By Gwen Schanker, editorial columnist
Take a moment to think about the ocean. Not the water at the beach you wade into on hot days, but the deep, far-reaching ocean. Now think about what you’d see if you dove 10,000 feet under. Do you have an idea of what you might find in the depths of the ocean, a picture in your mind that you can attest is fairly accurate? Probably not – and many scientists don’t either. Despite extensive deep-sea research occurring around the world, there are many mysteries in the ocean that scientists don’t understand, from unknown life forms at hydrothermal vents to methane cycling at undersea volcanoes. However, the existing evidence demonstrates that the mysterious phenomena in the ocean have uses that are relevant to our changing world.
Such uses are known as deep-sea ecosystem services and are the subject of study for a select group of economists, statisticians and marine ecologists. Ecosystem services can be divided into four main categories: provisioning services, which include fish, oil and other products humans obtain directly from the deep sea; regulating services, which include gas and climate regulation as well as carbon sequestration; cultural services, which encompass intangible benefits, including creative inspiration and the sense of awe people gain from the ocean’s existence; and supporting services, like nutrient cycling and primary production, that are necessary for other ecosystem services to function.
The wide range of services that fall under these four umbrellas speaks to the overwhelming utility of ocean ecosystems. Still, scientists struggle to raise public awareness of many of these resources. The primary reason for this is the challenge of assigning value to these amenities, which is necessary to conduct further research beyond simple assessment. It’s one thing to say that the awe the ocean inspires is inherently valuable, but it’s another to convince people of the monetary value of that importance.

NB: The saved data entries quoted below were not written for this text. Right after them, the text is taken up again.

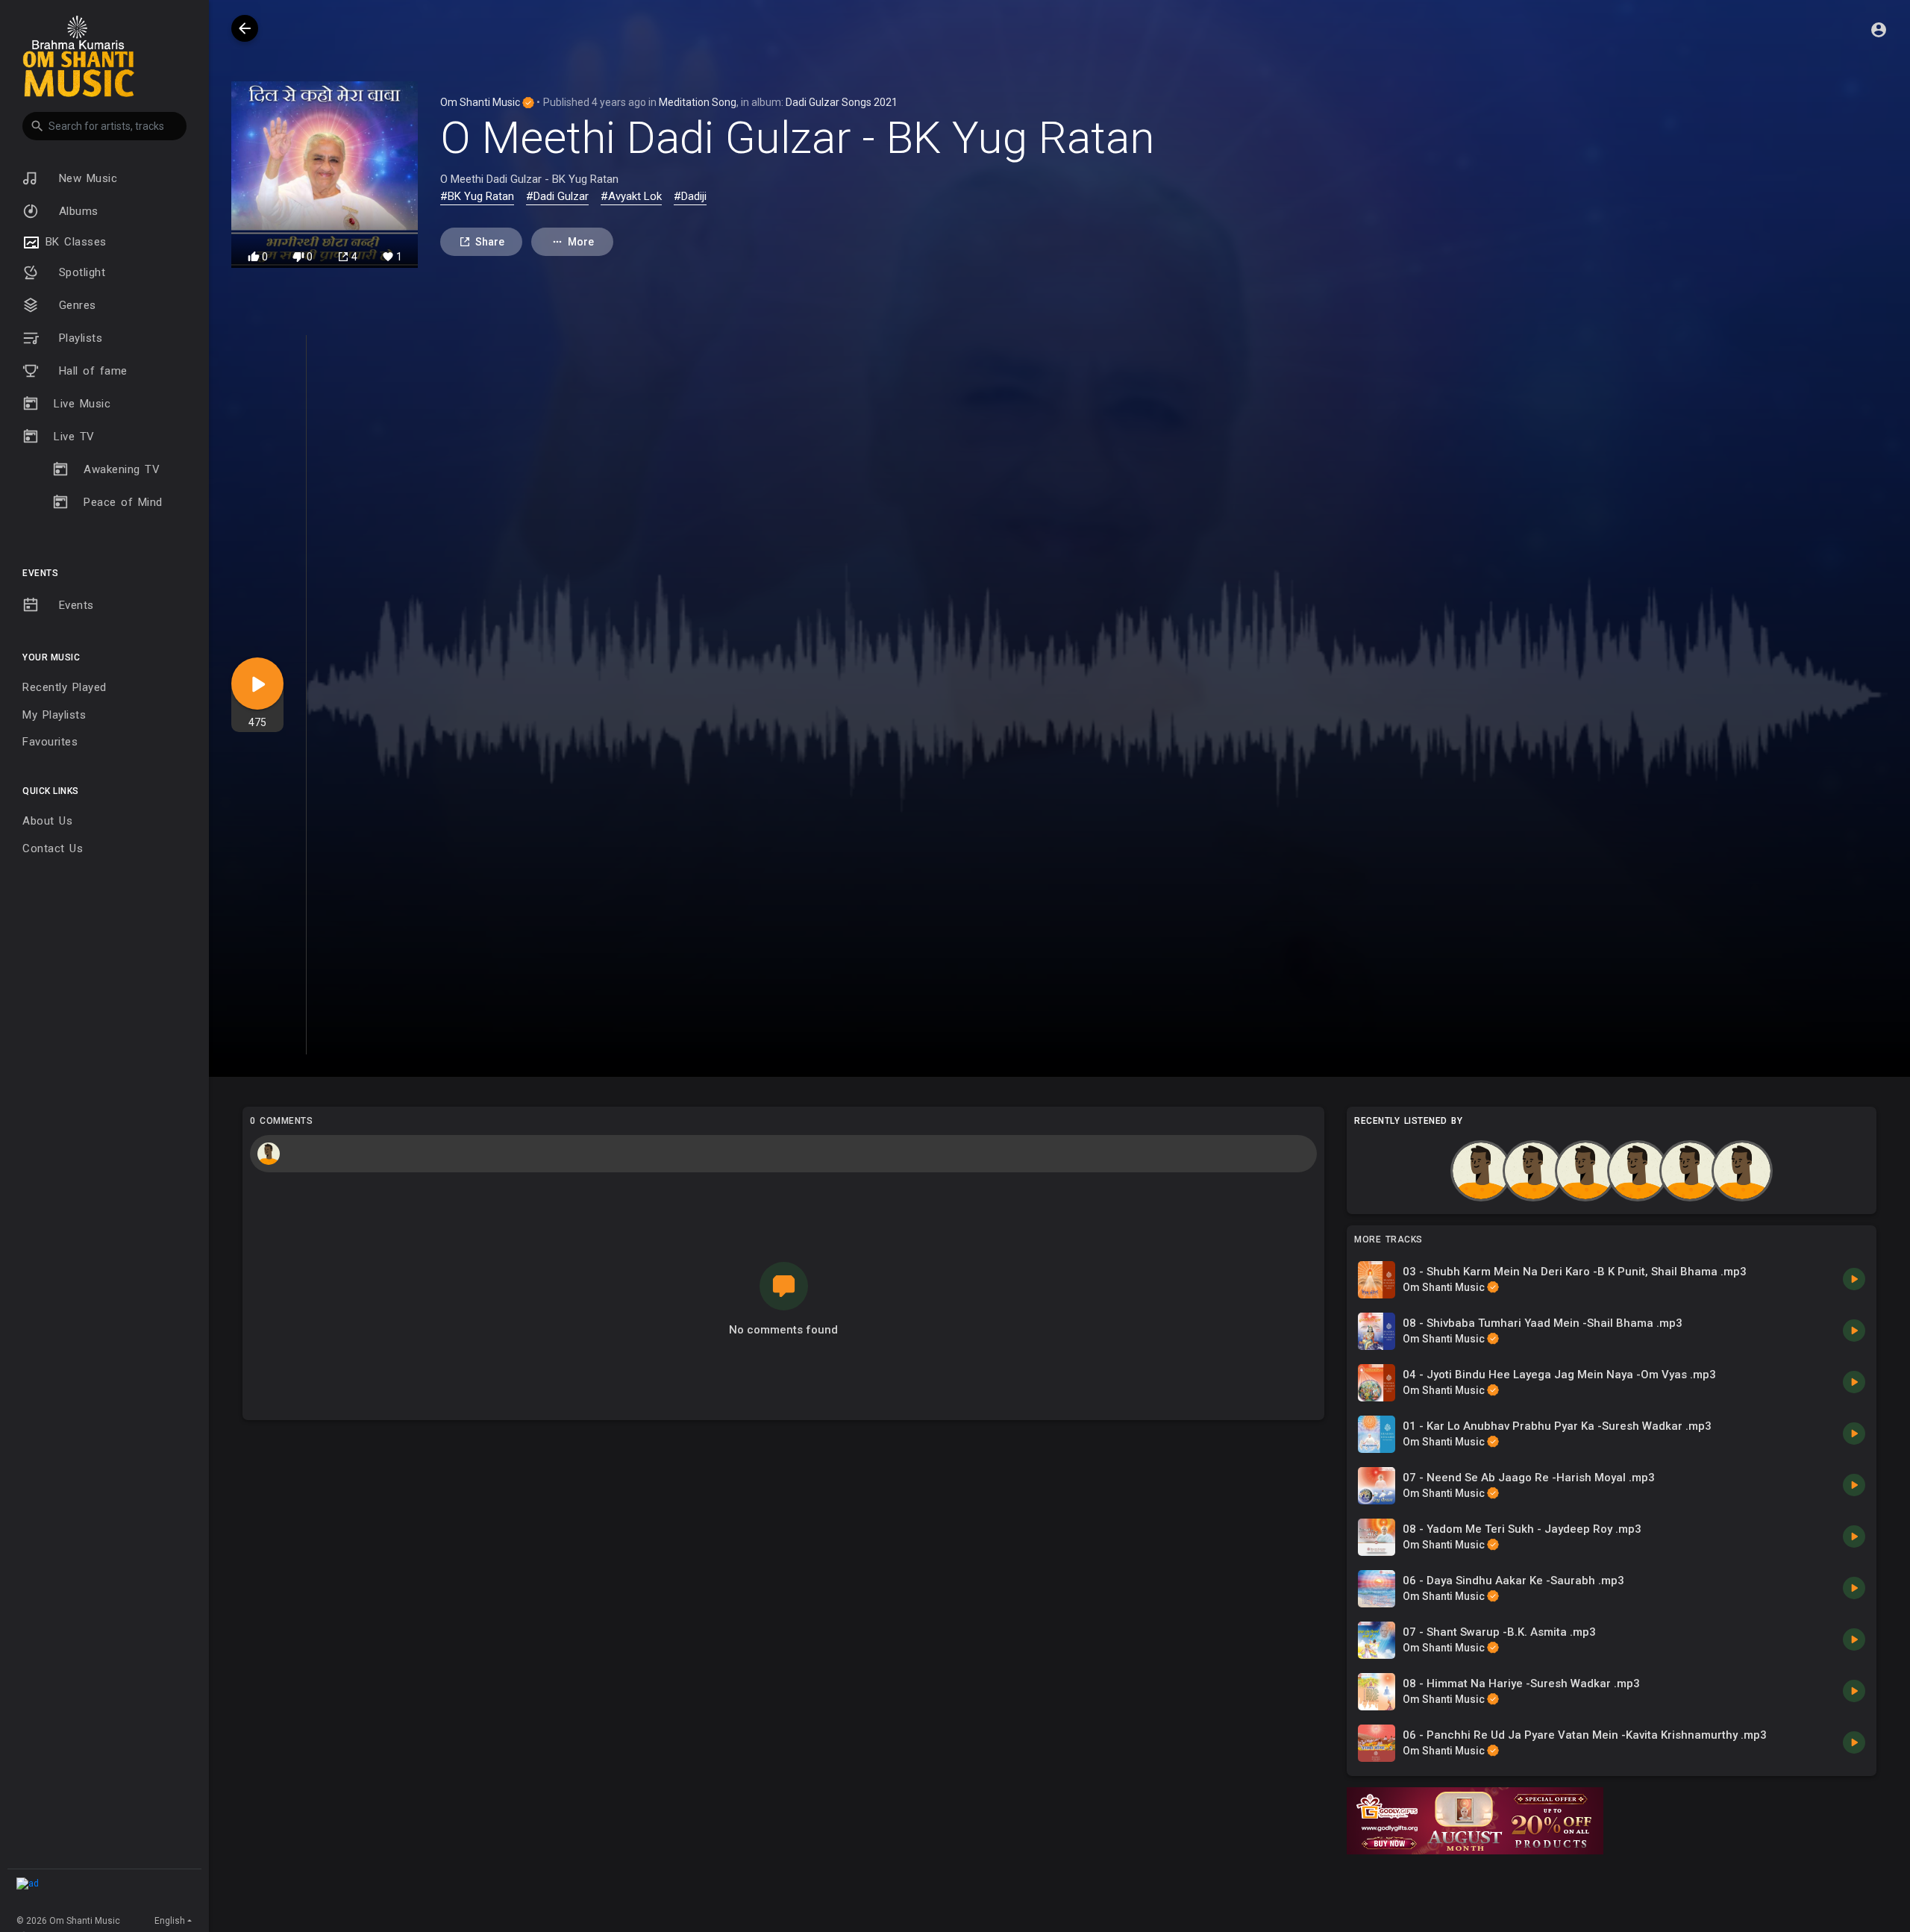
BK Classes (73, 241)
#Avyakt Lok (631, 196)
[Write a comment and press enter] (783, 1153)
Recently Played (64, 687)
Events (74, 605)
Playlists (78, 338)
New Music (85, 178)
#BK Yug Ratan (477, 196)
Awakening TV (122, 469)
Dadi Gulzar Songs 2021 (842, 102)
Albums (76, 211)
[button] (104, 126)
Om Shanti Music (481, 102)
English (169, 1921)
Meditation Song (697, 102)
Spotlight (79, 272)
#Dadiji (690, 196)
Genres (75, 305)
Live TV (74, 436)
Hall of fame (91, 371)
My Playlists (54, 715)
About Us (47, 821)
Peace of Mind (123, 502)
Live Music (82, 403)
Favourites (50, 741)
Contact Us (52, 848)
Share (489, 242)
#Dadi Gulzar (557, 196)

I learned of this problem from Stace Beaulieu, a senior research specialist at the Woods Hole Oceanographic Institution, where I am currently interning in the communications department.
“The biggest challenge in my career is getting people to care about the deep sea,” Beaulieu says.
To achieve that aim, she is launching a project to assess the value of ecosystem services at hydrothermal vents, or fissures in the planet’s surface from which heat flows. The vents were first discovered in 1977 and have been found to host scores of unique organisms and molecules. Vents are therefore hypothesized to provide a number of services, including the potential for “natural product” research for pharmaceutical goods.
Beaulieu’s goal is to assign value to the properties of the vents and, in doing so, raise awareness of the deep sea’s importance to our planet’s health. This will hopefully encourage greater funding, whether that’s from conservationists or seafloor miners (she hasn’t picked a side). However, valuation is more complicated than it seems. On the surface, it’s clear that climate regulation and ecotourism are important to a healthy world, but how do you assign a number to the exact value humans get out of those services from the deep sea? While many theories surrounding this topic exist, there has yet to be a comprehensive monetary assessment. Research like Beaulieu’s can increase knowledge of untapped resources in the deep ocean, which can in turn help to better preserve and utilize the diversity that continually impresses researchers. Understanding the deep sea is an alternative, undeniably crucial path to combatting changes to our climate and atmosphere that are becoming more prevalent every day.